The cost of the next year’s deployment for the SA National Defence Force (SANDF) to the largest UN peacekeeping and peace support mission, MONUSCO, will be R979 253 751. This information is contained in a letter signed by President Jacob Zuma, Commander-in-Chief of the SANDF, and due to be tabled at a meeting of Parliament’s Joint Standing Committee on Defence (JSCD) today (Friday, May 12).

The Presidency issued a statement on Friday, May 5, saying Zuma was extending the involvement of the South African military in MONUSCO and its Force intervention Brigade (FIB) for another year. The statement gave personnel numbers involved – 1 371 – and the dates – from April 1 this year to March 31, 2018 – but made no mention of cost.

The Presidential letter, dated May 4, was, according to the JSCD notice of the meeting, added as the second – and new agenda – item for the meeting. The only other item on the agenda is a briefing by Defence and Military Veterans Minister Nosiviwe Mapisa-Nqakula on the “implementation and funding model of the Defence Review 2015”.

Zuma’s letter indicates he will communicate the contents to the National Council of Provinces and the JSCD. It also requests National Assembly Speaker, Baleka Mbete, to bring the matter to the attention of MPs.

The expense incurred by the SANDF in meeting this continental foreign policy obligation, via the UN, will be paid back to South Africa, following performance evaluations of the various components of the South African military deployment. It is not known how long it takes for this process to be completed but then the UN payment goes into National Treasury’s B7 account.

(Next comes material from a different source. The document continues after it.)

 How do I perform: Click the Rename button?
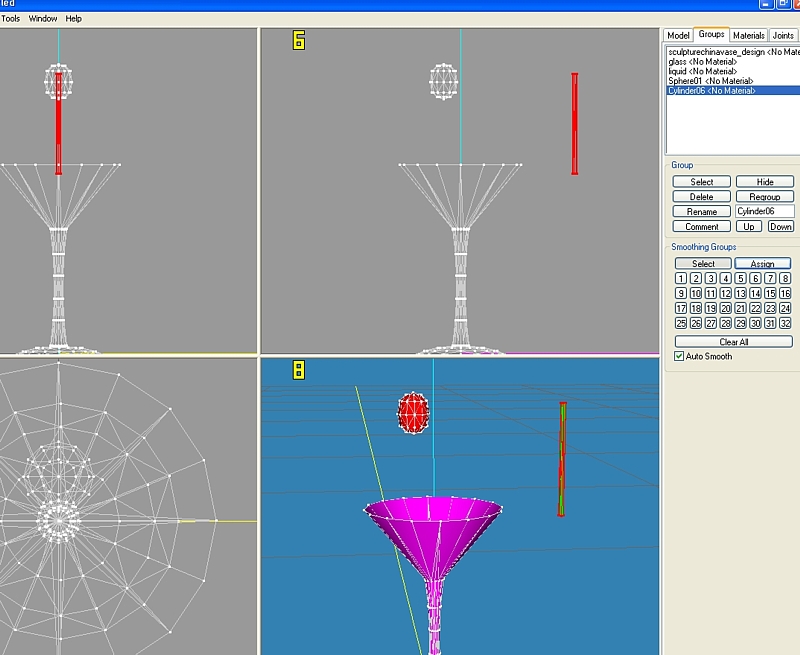(x=702, y=212)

This, military analyst Helmoed Heitman, said is on the basis the funds were added to the defence budget specifically for the deployment and any reimbursement “must come back to Treasury”.
“The problem is a proportion of the reimbursement is intended to cover wear and tear on equipment, not just allowances and direct expenses, so the defence force is effectively left out of pocket,” he added.